EXERCISE: Could you rewrite the data below with "dropdown" replaced by "drop-down" everywhere and nothing else changed? Leave the pictures out.

INFORMATION GIVEN:
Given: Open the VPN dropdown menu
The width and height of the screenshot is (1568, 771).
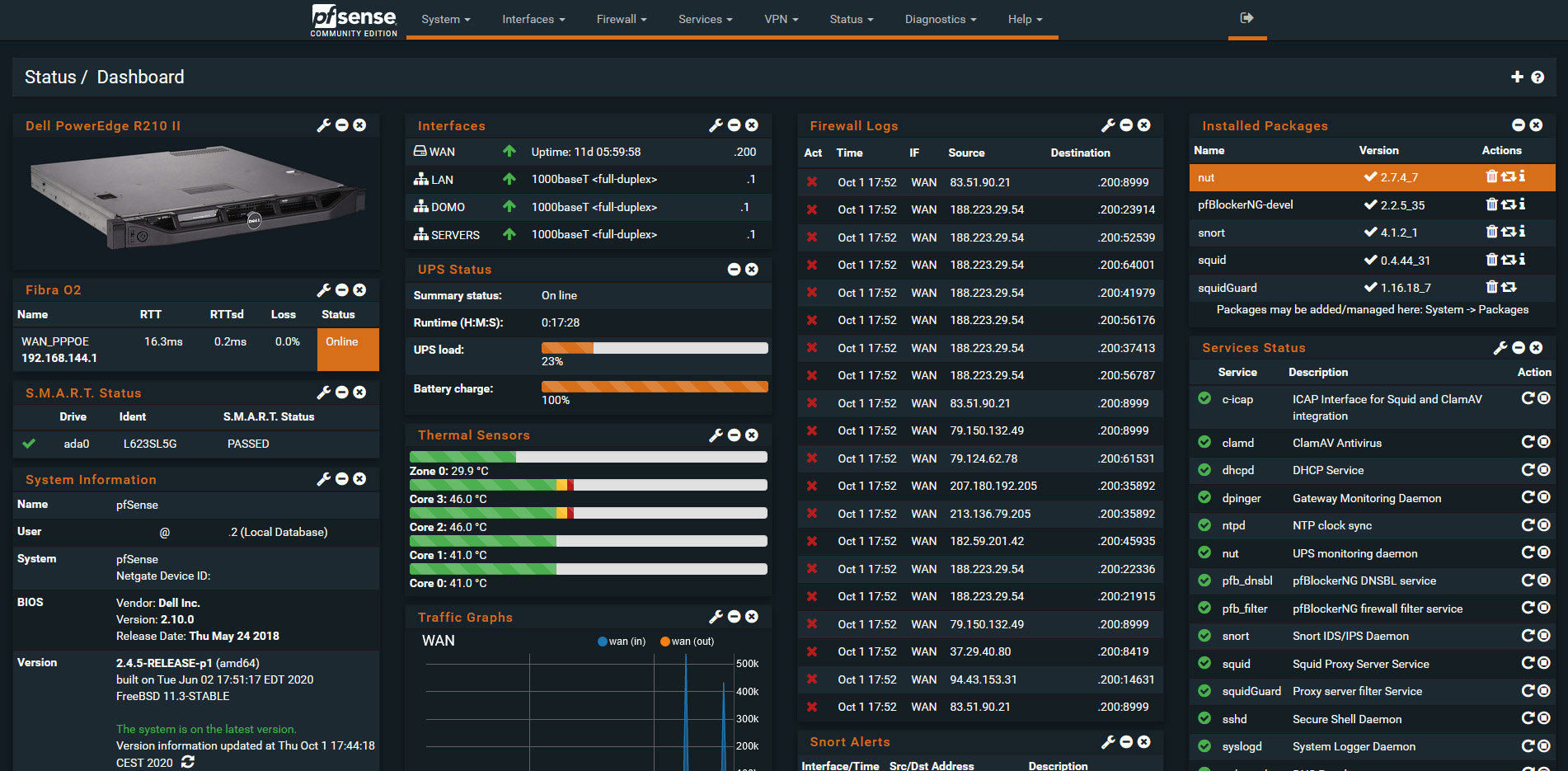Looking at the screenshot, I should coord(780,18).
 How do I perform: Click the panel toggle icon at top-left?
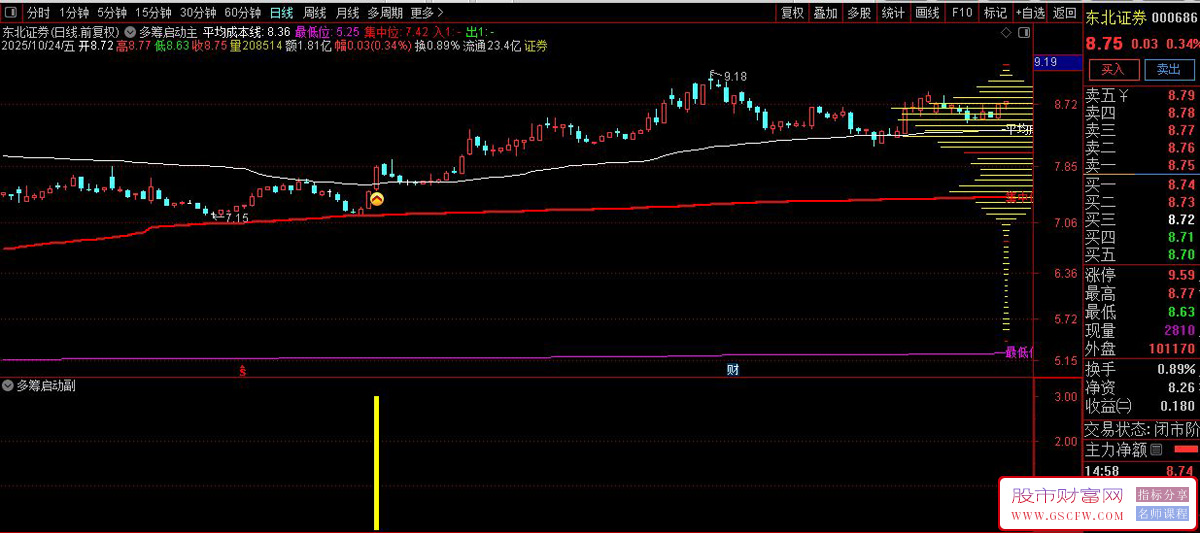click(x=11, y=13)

FULL ANSWER:
Given: Open the VPN drop-down menu
The width and height of the screenshot is (1568, 771).
Looking at the screenshot, I should coord(780,18).
 How do I perform: Click the panel toggle icon at top-left?
click(x=11, y=13)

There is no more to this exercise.